Basically what is happening in this situation is that your MTHFR enzyme is still really limited because it needs other B vitamins to work – riboflavin is a direct cofactor and without riboflavin, it just won’t go. So your dietary intake of riboflavin was maxing out the amount of 5-LMTHF that you can use.

So you do need to add a B complex back in there, but before you do, drop your 5-LMTHF down to 1mg for a couple of weeks and then add the B-complex. Also, check the B12 in the B complex because some people have a weird reaction to methyl-B12 too. Here’s a post on all the different forms of B12.

When you do give this a try, let me know how it all goes!

How do my folate levels drop after starting Metanx and multivitamin with active folate?

– Human

This is another great question, and I’m actually guessing a bit because I don’t know where your folate levels were before you started. I can say that what I see often in clients is that they come in with super high folate on lab tests, but functional folate deficiencies. Once we eliminate the folic acid and get them started on active folate then blood levels are technically getting lower because we’re clearing out the unmetabolized folic acid that hangs around in there cluttering up the works. Or at least that’s what we hope to do. Even as folate levels look like they’re dropping, the person is symptomatically improving.

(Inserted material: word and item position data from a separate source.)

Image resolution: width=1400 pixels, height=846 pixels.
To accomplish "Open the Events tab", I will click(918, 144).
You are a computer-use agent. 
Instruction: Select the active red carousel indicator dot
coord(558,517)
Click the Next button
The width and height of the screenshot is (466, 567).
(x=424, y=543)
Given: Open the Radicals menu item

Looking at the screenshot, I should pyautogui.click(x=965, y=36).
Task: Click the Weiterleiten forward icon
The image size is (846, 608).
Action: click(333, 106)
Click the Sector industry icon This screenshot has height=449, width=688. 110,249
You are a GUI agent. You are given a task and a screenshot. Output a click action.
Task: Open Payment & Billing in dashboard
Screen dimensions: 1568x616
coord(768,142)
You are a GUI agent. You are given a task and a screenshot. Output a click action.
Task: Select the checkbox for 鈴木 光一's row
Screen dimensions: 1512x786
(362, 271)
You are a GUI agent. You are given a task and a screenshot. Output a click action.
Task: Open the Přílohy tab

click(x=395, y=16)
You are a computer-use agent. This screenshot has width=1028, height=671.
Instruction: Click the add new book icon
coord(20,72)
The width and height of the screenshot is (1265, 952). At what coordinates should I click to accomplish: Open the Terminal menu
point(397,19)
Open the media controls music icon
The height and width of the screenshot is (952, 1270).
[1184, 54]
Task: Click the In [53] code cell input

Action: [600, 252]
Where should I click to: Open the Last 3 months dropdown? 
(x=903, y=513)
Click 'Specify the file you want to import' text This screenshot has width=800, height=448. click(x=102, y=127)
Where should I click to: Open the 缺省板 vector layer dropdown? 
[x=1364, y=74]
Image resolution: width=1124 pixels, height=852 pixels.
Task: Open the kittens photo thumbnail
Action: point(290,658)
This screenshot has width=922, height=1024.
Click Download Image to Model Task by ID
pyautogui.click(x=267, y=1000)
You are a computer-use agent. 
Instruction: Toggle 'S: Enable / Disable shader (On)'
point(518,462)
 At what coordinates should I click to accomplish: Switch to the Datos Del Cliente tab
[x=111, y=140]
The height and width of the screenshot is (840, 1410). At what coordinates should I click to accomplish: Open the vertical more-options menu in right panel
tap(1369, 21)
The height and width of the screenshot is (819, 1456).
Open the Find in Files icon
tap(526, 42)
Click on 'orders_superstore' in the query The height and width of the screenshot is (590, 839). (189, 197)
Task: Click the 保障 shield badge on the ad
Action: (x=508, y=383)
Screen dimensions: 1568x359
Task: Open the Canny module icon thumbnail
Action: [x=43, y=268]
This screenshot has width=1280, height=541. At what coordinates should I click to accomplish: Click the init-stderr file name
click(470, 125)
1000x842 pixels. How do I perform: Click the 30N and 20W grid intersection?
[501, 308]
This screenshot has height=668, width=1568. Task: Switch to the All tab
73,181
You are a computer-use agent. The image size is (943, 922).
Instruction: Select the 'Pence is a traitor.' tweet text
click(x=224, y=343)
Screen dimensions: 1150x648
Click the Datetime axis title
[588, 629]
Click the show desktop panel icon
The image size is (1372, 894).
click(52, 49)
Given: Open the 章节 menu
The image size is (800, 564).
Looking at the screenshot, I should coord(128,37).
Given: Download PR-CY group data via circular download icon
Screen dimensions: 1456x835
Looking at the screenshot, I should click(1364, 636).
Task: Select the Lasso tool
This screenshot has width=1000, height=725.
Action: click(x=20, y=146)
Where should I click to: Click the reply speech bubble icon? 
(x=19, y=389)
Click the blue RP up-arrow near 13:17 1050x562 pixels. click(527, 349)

I see that happen a lot, but if that doesn’t sound like what is going on for you, reach out again and give me a bit more detail so I can answer more thoroughly. Just remember that serum folate measures everything in the serum – usually that includes natural folate, 5-LMTHF that has been made by your body, whatever folate you’re taking, PLUS any unmetabolized folic acid that is still kicking around. It isn’t a great test on in terms of value on its own, but what we can do is exactly what you’re doing, which is compare numbers over time. But typically we want this to drop a bit as the unmetabolized folic acid (or UMFA) is leaving your system.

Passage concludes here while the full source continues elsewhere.